Missing the Forest for the Trees: Delayed Diagnosis and Management of Treatment Resistant Schizophrenia - PubMed
3 hours ago
- #electroconvulsive therapy
- #treatment-resistant schizophrenia
- #clozapine
- Case of a 36-year-old female with schizophrenia, coronary artery disease, and type 2 diabetes hospitalized for altered mental status and persistent psychosis.
- Initial evaluation revealed myocardial infarction, pulmonary embolism, and urinary tract infection; delirium resolved but psychotic symptoms persisted.
- Brain MRI showed diffuse cortical microhemorrhages; extensive workup for vasculitis, infection, and prothrombotic syndromes was negative.
- Patient remained symptomatic despite multiple antipsychotic trials (quetiapine, risperidone, ziprasidone), with a PANSS score of 156, indicating treatment-resistant schizophrenia (TRS).
- Started on clozapine, later augmented with electroconvulsive therapy (ECT); after 10 ECT sessions and clozapine at 300 mg daily, PANSS score improved to 60.

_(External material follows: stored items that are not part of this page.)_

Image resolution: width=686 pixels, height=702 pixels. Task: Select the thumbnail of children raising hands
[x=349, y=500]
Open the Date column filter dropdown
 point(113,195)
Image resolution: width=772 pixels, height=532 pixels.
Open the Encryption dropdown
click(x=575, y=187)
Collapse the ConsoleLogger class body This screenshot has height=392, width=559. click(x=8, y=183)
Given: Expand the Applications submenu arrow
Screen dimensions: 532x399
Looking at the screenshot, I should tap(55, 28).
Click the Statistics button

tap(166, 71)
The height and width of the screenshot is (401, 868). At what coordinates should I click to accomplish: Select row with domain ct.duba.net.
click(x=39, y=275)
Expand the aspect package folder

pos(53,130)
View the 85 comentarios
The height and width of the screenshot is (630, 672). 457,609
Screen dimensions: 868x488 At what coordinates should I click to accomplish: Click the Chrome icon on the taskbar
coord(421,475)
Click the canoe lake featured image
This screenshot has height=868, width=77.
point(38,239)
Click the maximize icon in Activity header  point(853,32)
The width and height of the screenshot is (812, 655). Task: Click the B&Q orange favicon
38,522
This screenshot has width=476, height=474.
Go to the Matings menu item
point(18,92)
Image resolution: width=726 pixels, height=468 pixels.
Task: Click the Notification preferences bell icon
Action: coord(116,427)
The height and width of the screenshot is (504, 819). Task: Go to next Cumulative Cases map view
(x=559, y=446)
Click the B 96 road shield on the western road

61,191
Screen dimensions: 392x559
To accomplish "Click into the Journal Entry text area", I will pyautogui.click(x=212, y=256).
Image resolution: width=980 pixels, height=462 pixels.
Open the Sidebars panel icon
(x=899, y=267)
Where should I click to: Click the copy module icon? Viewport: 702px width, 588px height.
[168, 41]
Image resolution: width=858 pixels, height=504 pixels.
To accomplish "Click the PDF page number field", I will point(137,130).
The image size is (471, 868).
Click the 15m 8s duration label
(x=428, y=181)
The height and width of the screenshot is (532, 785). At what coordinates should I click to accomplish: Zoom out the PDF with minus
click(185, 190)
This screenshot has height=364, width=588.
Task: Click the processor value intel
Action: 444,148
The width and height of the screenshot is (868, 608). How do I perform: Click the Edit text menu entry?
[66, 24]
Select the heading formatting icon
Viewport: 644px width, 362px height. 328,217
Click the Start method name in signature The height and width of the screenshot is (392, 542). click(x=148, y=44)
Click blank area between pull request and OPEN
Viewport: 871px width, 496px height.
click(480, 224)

- Highlights diagnostic complexity in medically ill psychiatric patients and risk of delayed TRS diagnosis.
- Early use of standardized tools like PANSS in general medical settings can help differentiate psychiatric from medical causes and expedite treatment.
- Clozapine is first-line for TRS, but 45-70% may not respond to monotherapy; ECT augmentation was effective in this case, though evidence remains mixed.
- Need for further research into optimal TRS augmentation strategies.